Dataset entries
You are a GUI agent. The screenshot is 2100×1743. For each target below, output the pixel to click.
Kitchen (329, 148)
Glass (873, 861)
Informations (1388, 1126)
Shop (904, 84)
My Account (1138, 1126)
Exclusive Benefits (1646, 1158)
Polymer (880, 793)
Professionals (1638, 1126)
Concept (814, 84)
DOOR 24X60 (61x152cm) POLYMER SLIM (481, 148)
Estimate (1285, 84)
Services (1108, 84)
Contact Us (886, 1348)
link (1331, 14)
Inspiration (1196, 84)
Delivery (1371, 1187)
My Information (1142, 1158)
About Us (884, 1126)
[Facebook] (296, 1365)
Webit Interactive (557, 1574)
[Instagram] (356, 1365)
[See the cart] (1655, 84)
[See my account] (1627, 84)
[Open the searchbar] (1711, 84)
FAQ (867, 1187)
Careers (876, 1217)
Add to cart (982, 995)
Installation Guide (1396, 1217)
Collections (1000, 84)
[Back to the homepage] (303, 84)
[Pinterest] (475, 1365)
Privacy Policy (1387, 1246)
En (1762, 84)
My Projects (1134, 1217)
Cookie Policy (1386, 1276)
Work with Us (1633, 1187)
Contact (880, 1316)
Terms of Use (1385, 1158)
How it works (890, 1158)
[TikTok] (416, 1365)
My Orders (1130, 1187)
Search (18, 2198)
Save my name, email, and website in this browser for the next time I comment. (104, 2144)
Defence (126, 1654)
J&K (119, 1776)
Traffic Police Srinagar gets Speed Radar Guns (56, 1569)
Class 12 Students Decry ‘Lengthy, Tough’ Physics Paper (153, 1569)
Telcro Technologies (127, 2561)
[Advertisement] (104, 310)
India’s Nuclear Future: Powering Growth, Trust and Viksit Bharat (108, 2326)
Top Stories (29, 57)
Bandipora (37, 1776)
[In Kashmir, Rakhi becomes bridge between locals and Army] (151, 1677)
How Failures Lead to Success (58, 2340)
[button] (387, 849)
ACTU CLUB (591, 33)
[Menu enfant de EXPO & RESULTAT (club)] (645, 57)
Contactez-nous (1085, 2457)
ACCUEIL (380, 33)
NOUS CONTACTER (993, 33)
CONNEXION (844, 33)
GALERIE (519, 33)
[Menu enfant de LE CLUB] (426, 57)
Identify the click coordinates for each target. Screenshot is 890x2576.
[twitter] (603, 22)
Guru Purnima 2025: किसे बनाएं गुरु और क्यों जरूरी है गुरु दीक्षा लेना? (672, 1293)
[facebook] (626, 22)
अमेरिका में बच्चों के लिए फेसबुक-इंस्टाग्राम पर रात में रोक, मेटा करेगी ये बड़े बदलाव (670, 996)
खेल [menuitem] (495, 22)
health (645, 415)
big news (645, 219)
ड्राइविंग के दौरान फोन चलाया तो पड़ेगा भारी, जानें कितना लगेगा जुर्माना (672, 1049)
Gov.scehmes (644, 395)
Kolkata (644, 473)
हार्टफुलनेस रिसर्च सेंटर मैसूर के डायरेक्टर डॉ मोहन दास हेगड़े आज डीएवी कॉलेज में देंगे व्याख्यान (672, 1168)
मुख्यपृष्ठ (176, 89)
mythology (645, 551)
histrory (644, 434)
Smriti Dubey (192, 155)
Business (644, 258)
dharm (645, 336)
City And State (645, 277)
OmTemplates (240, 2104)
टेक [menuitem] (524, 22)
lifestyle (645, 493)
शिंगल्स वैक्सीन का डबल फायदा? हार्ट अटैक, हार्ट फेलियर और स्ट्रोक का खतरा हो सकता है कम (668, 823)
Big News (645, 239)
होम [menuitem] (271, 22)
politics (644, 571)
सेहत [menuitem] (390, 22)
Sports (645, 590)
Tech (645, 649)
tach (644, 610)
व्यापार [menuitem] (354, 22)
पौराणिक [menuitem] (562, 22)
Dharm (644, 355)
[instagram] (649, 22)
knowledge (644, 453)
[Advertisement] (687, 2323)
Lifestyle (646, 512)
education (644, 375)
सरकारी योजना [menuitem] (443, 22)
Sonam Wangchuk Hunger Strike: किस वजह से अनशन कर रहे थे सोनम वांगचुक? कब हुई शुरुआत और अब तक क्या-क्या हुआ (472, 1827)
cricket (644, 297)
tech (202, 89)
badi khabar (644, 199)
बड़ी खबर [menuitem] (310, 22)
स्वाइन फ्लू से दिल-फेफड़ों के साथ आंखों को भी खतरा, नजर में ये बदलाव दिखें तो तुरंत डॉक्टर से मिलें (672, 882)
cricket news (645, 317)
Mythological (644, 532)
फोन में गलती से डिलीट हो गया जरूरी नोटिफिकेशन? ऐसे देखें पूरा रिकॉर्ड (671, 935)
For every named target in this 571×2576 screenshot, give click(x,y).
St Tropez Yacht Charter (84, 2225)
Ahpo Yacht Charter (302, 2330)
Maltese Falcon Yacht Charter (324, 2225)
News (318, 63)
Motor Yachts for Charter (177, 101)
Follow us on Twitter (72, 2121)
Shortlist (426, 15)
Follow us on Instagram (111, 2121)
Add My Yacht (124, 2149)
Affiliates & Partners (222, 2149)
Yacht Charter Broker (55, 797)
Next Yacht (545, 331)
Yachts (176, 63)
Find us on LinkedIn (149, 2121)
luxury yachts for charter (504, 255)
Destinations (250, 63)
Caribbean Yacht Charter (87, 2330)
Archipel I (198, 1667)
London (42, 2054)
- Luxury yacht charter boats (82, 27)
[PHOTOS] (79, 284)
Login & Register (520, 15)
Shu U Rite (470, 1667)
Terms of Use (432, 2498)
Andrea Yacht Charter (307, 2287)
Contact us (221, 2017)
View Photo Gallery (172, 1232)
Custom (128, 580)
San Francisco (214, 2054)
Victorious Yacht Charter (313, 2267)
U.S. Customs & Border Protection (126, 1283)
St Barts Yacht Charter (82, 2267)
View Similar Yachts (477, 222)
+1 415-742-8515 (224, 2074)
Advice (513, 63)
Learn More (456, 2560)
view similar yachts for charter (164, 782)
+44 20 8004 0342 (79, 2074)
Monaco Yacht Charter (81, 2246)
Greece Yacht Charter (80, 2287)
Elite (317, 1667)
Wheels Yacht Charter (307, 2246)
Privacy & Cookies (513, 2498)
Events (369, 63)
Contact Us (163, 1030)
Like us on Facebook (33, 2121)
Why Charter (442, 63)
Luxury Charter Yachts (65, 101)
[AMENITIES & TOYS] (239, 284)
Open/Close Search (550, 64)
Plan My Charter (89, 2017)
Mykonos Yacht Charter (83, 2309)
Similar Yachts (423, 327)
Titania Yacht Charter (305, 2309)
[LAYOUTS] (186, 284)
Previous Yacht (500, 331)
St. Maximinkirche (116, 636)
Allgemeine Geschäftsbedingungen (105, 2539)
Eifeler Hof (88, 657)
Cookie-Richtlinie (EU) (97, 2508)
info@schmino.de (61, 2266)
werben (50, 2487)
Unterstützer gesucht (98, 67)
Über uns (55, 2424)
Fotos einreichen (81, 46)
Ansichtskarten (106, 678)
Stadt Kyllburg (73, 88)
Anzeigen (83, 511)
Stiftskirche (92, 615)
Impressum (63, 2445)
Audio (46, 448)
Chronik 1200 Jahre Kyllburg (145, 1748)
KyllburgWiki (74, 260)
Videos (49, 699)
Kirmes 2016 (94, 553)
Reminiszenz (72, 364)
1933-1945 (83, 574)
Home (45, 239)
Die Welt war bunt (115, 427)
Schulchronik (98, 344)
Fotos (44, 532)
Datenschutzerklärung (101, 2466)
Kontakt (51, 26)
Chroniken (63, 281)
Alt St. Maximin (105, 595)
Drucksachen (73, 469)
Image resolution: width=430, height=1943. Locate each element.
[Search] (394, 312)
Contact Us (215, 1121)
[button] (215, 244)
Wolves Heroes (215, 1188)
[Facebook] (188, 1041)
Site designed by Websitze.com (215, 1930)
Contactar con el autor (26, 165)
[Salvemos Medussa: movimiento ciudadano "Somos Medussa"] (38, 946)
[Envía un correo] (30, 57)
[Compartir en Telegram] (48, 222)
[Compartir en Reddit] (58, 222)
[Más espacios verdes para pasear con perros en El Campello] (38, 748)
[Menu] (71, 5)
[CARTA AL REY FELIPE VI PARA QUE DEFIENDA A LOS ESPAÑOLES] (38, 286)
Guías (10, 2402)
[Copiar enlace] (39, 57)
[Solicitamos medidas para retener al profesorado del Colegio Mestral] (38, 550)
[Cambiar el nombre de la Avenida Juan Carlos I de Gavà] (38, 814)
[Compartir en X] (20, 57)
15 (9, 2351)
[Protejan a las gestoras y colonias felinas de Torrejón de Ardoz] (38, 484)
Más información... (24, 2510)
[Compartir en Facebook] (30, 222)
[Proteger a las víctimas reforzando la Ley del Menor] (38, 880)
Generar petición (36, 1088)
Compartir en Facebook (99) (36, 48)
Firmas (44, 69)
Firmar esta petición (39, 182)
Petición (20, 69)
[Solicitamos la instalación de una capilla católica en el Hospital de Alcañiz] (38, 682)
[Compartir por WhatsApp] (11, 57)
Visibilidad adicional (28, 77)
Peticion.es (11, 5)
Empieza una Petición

*Instructions for the task*
Give back, exactly as written, the stretch from the line with "Polymer (880, 793)" through the line with "En (1762, 84)", and no other lines from the records above.

*Task solution*
Polymer (880, 793)
Professionals (1638, 1126)
Concept (814, 84)
DOOR 24X60 (61x152cm) POLYMER SLIM (481, 148)
Estimate (1285, 84)
Services (1108, 84)
Contact Us (886, 1348)
link (1331, 14)
Inspiration (1196, 84)
Delivery (1371, 1187)
My Information (1142, 1158)
About Us (884, 1126)
[Facebook] (296, 1365)
Webit Interactive (557, 1574)
[Instagram] (356, 1365)
[See the cart] (1655, 84)
[See my account] (1627, 84)
[Open the searchbar] (1711, 84)
FAQ (867, 1187)
Careers (876, 1217)
Add to cart (982, 995)
Installation Guide (1396, 1217)
Collections (1000, 84)
[Back to the homepage] (303, 84)
[Pinterest] (475, 1365)
Privacy Policy (1387, 1246)
En (1762, 84)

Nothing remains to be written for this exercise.